この地には案外色々と思い出があって、10代の頃は頻繁に(こちらで兄家族が暮らしていた事もあり)友達や付き合いのあった子らと遊びにも来ていた。
今回は被写体である演奏家さんらと道中一緒に車に揺られ、すっかり気持ちも通い合った上で撮影し、一緒に食事し、また翌日にも撮影。以前、アメリカのアーティストらの家に泊りながら、じっくり会話して食事を共にし、そして撮影した時の、あの、おもむろでは無いからこそ出し合える空気感が蘇ってきて、結果、とても心地よい写真が撮れたように思う。
全ての撮影を終えて、皮ジャケットに手をつっこんだ時、ポケットから砂丘の砂がまとわりついた。ふと、高校生の頃のほんの一時期、やたらとはまって読んでいた(けど忘れていた)山田詠美の小説「熱帯安楽椅子」のエンディングを思い出した。確か、日常を忘れてバリ島で無軌道な疑似恋愛を重ねて主人公が帰国した時、空港でふと、ポケットに触れた海の砂で猛烈に一瞬過ぎる旅先での日々に引き戻される・・・という描写。あれは、ほんとに筆者ならでは、真骨頂な表現だったなあ!と。

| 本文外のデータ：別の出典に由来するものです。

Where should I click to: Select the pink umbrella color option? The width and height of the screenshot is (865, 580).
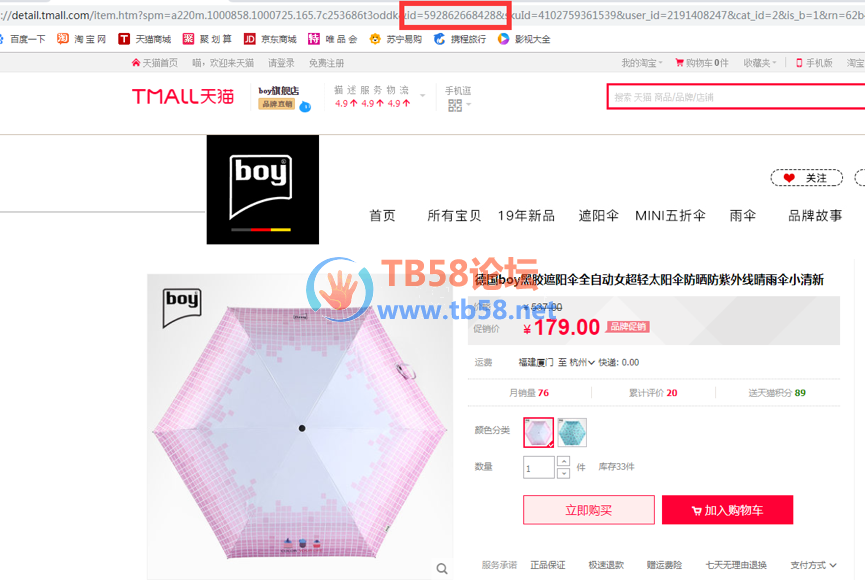pos(538,433)
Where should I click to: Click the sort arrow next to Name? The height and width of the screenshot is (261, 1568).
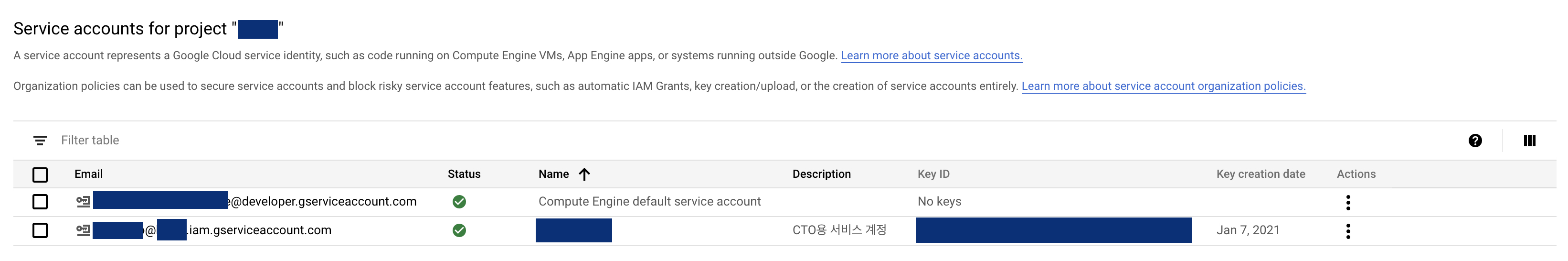(584, 174)
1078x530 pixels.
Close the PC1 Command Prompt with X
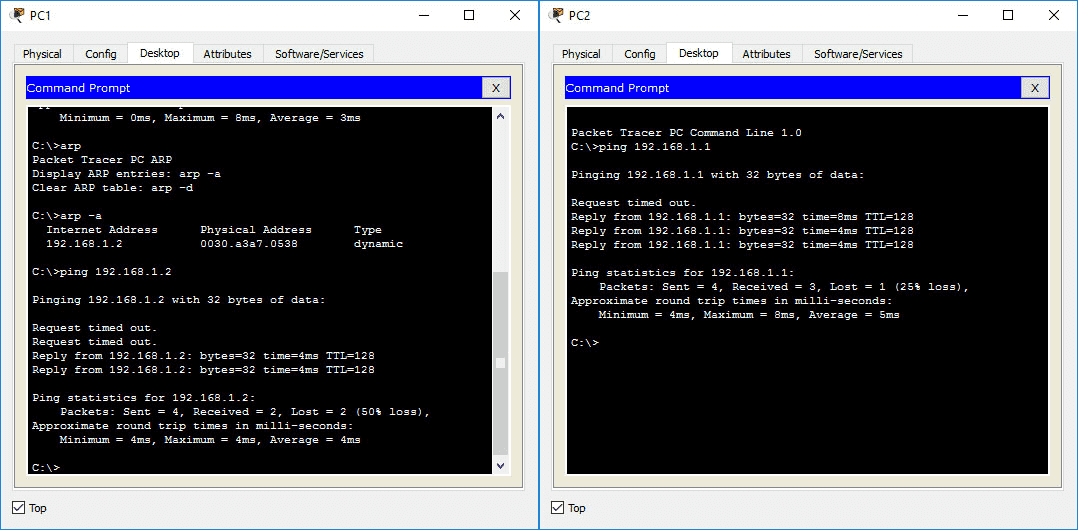coord(495,88)
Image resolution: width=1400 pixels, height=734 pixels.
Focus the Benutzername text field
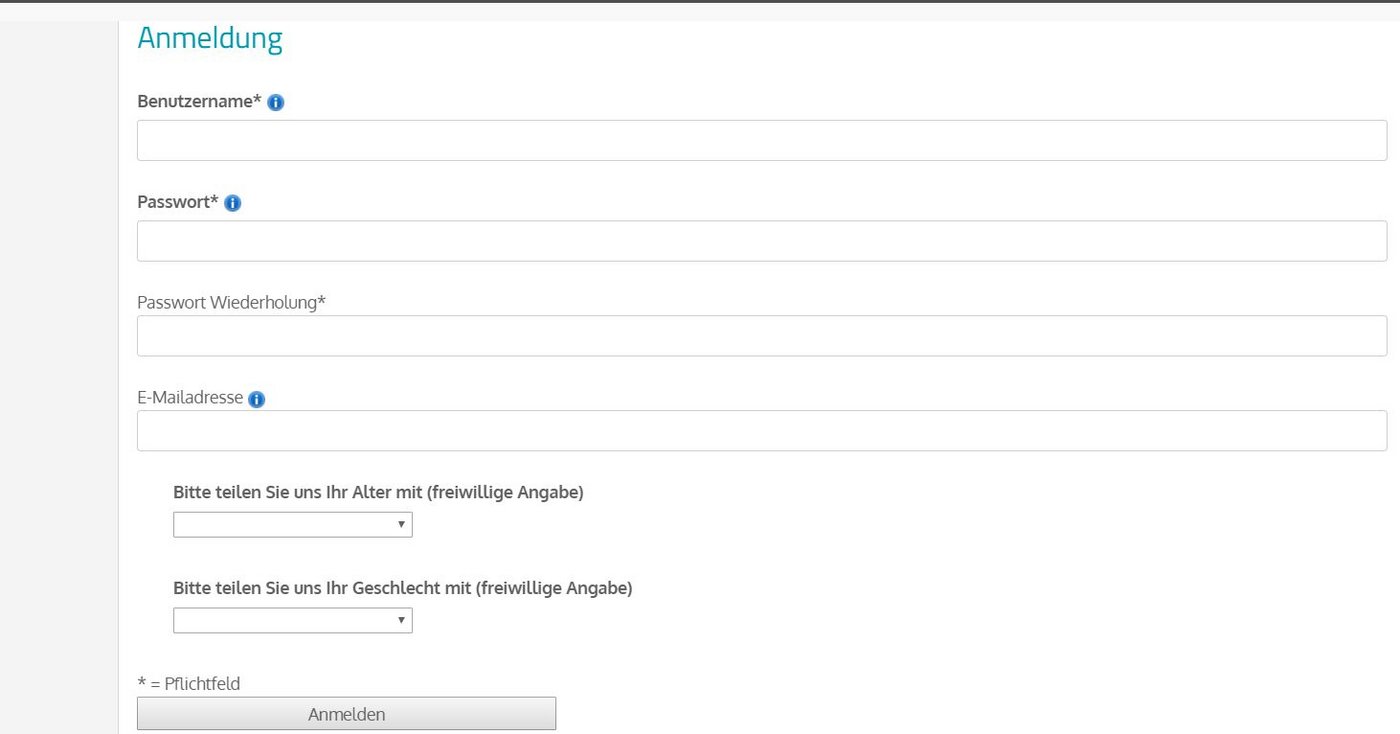pos(761,141)
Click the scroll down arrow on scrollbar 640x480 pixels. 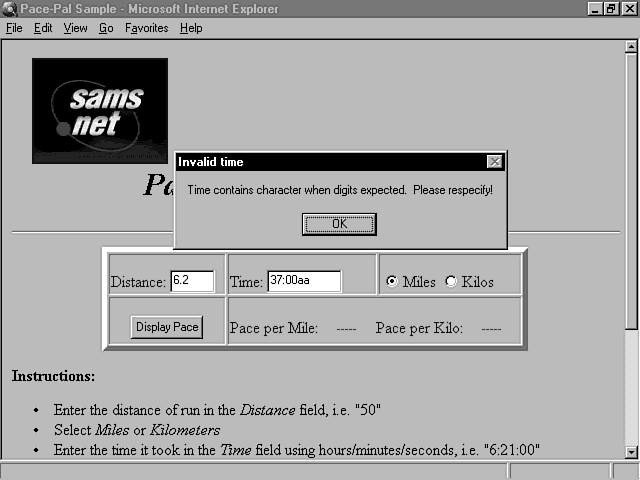[x=630, y=452]
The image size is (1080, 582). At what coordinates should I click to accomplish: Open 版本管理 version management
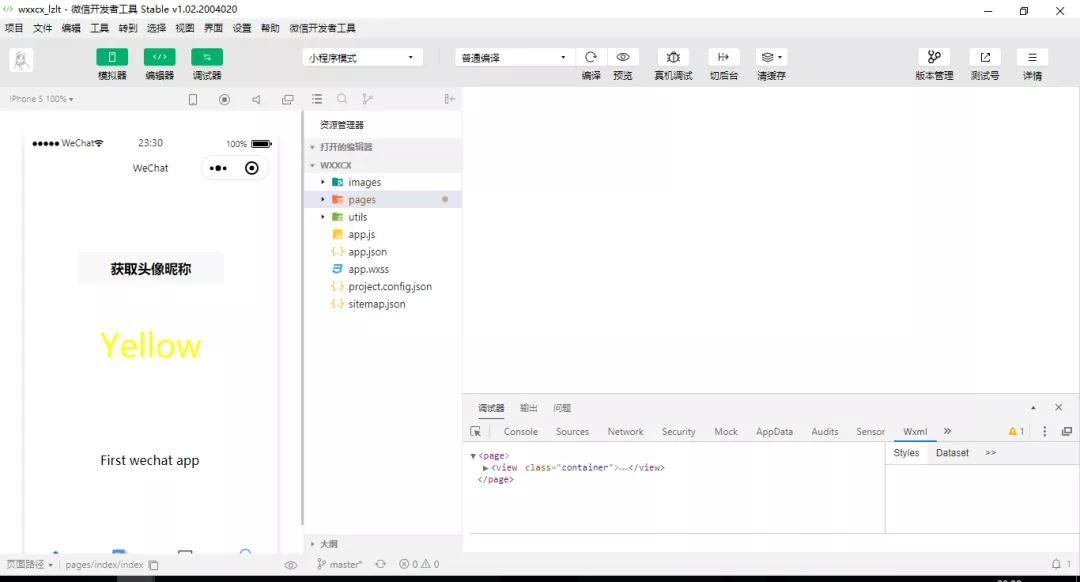tap(934, 63)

かき集めてもはらはらと散って忘れてしまう楽しかった(時には故意に忘れようとしていた)日々も、どこかでなにかを引き金にして呼び止められるような心地になる。それはこうした砂のようなものかもしれないし、その昔にはほとんど形にも残す事が無かったけれど、今となってはそれは、写真を撮る、という事が後にまた、その時の感情を引き出すものになるのかもしれないな。

さて。何を言いたいんだか。

写真は撮影後に立ち寄った、近年砂丘のすぐ側に出来た「砂の美術館」。
主に海外の彫刻作家らが造った砂の彫刻群で、今回のテーマは「ロシア」だそう。思いのほか圧巻のディティール。こんなに壮大なのに、砂だからもちろん、次の企画では壊される。だからなにかよけいに、くるものがある。